Thimbleweed Park Review

Thimbleweed Park is a classic point-and-click action adventure, with neo-noir stylings. It was developed and published by Terrible Toybox, reuniting creators Ron Gilbert and Gary Winnick from games such as Monkey Island and Maniac Mansion, which it acts as an almost spiritual successor to.

The story is the centre focus in Thimbleweed and focuses at first, around a murder that has taken place within the small town of Thimbleweed Park. As expected the case isn’t a simple open-and-shut, and the player is faced with many obstacles and puzzles to solve along the way. The story also delves into a local mystery surrounding a factory within the town, adding more layers to an already deep mystery.

The player initially has control over 2 agents investigating the murder, and a short but wonderful little tutorial takes place when first encountering them. Adding a tutorial to a point-and-click game is always a gamble, but I think it was an essential addition for newcomers and was a very clever way to introduce the mechanics of the game and button shortcuts. Over the course of the game, the player is put into the shoes of more characters, including a crude clown and a hopeful video game developer (one of the many, many meta-jokes throughout). Each character interacts with the world and break the fourth wall in their own way, and are all essential to solving the mysteries of Thimbleweed Park.

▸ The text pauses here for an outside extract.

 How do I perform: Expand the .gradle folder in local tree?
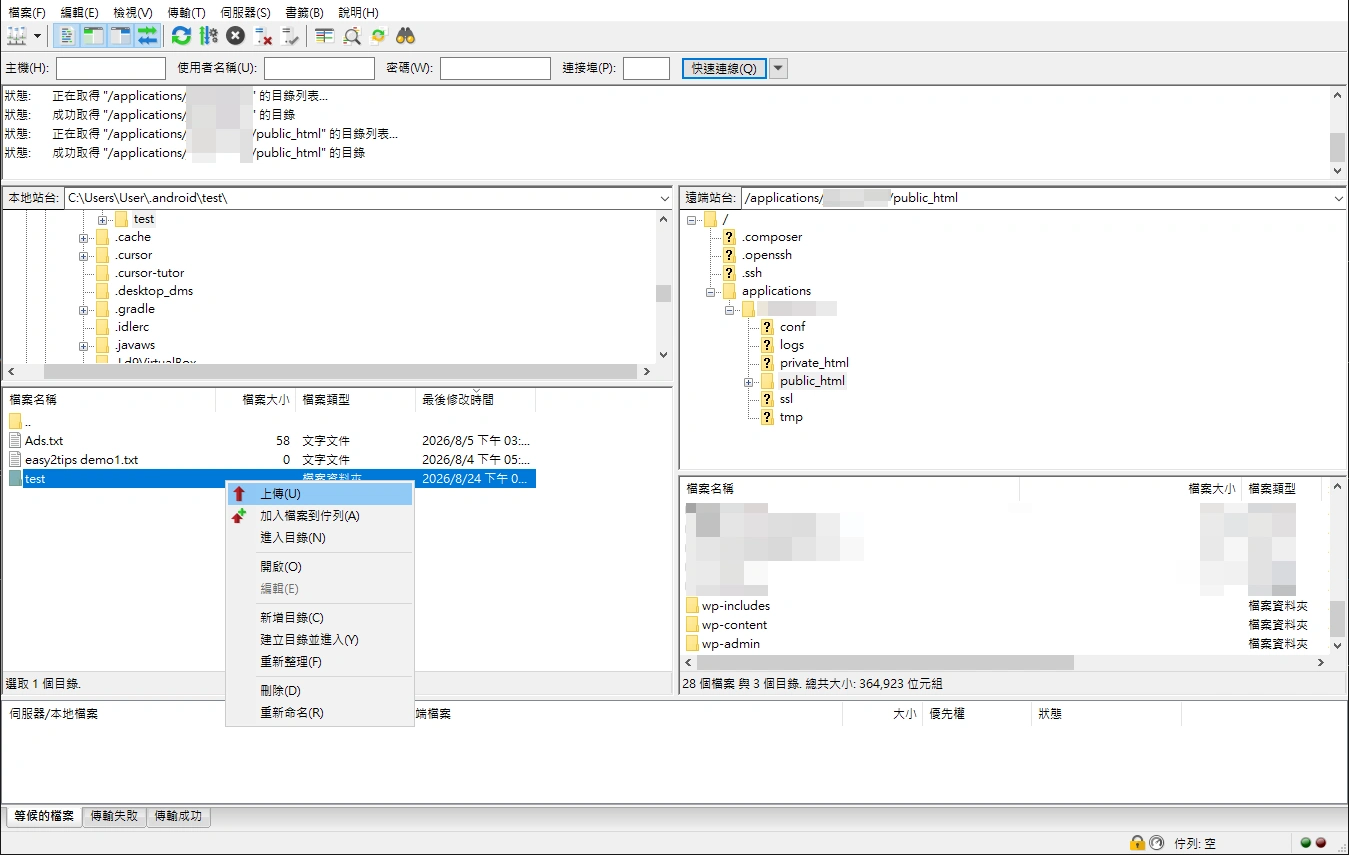coord(84,310)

The humour plays a large part in the game, including the story. The player, game developers and other point-and-click clichés are often mocked, but it somehow never gets old. The humour is always at a high standard, and I was pleasantly surprised at the fact I was regularly laughing even hours into the game. There is a ridiculous amount of throwbacks and easter eggs from previous games as well, and although newcomers to the genre or the creator’s previous games will probably not understand a lot of it, previously fans will absolutely adore the amount of details added.  As a lot of the story is delivered humorously when there are more serious tones, they really do pack a punch, and these moments are present. There is an ominous and mysterious tone laced throughout the game, and the player is often left doubting their actions or characters motives.

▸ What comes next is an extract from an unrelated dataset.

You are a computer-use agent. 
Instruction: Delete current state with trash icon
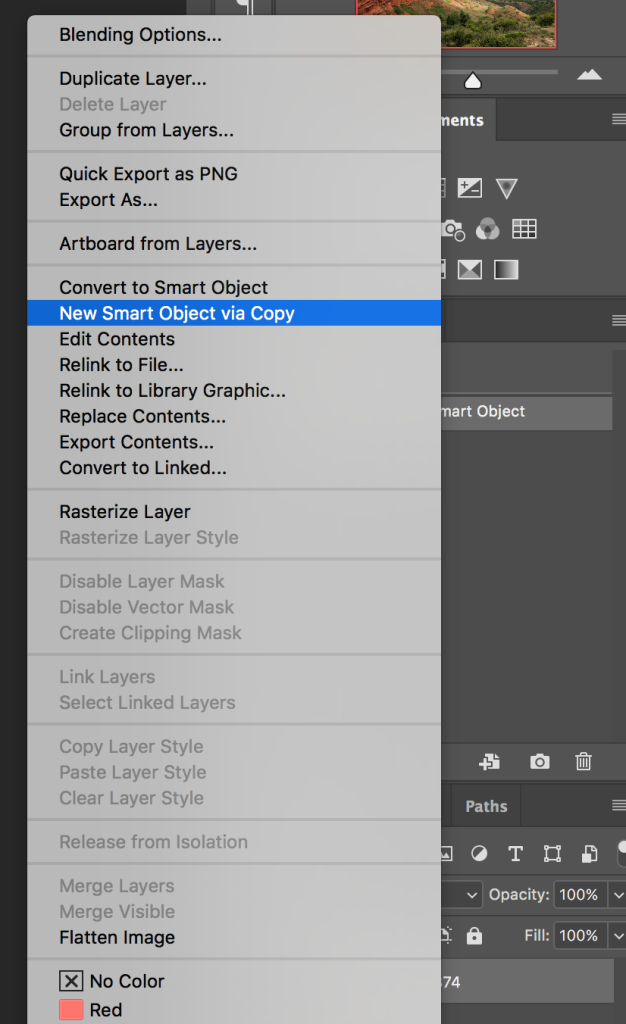pyautogui.click(x=584, y=762)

Tasks and puzzles are completed via a menu of verbs and actions, which can be combined and used to make selections, which is very similar to the ‘SCUMM’ system used in classic LucasArts games. This can range from giving another character an item to combine, to deciding to drink out of a water fountain. The usually tedious task of selecting from a menu on a PC port is eliminated here with some very intuitive button shortcuts, allowing quick access to the menu and desired selections. There are also no death and start over situations in Thimbleweed, a feature the game boasts about on a few occasions, and with good reason. It can be a huge frustration starting over after many minutes of problem-solving, so not having to worry about this, makes the whole experience much more enjoyable.

The puzzles are consistently intelligent, very well thought out and executed well. However, there are a few pacing issues at around the halfway mark, where a few of the puzzles are dragged out or lack as many hints or instruction clues as the other puzzles. This created a slightly bogged down feeling. Without venturing into spoilers, there was a large stint of gameplay trying to gain access to an area of the map, that did become a little tedious. The game does snap back into the funny and well-paced puzzles towards the end of the game, though. Adventuring around the town trying to solve a string of clues was a delight, as well as the incredibly well-designed characters, the town is equally well designed. The town and its inhabitants work together to create a very lived in and believable world

Graphically the game is a mix of neo-noir, 80s and pixellated art, which creates a very strong nostalgic tie back to similar games from the point-and-click genre. Each character is designed brilliantly, with their own unique quirks, styles and silhouettes, with the clown being particularly distinctive. The animations also perfectly compliment the pixellated style, with a slight jitter in the walking animations of the characters and their movements.

The audio of the game yet again fit the neo-noir, pixellated styles throughout. The ambient music creates a mysterious tone, whilst some of the more upbeat songs create a real 80s fun vibe. All of the voice acting was spectacular, from the dry sarcastic tones of Angela to the youthful hopefulness of Delores, each character is acted superbly, along with all NPC’s.

Thimbleweed Park is a fantastic homage, and dive back into the point-and-click genre, with fantastic humour, a great visual style, and some solid gameplay to back it all up. It may get a little unfocused in the middle, but the game quickly steers back on track to finish the story off strongly. For fans of classic games like Maniac Mansion and Monkey Island, this is a must play, and a true love letter to these games of the past. For newcomers to the genre, this game is still a fun twist on a neo-noir murder tale, and the humour throughout is sure to keep even point-and-click novices hooked.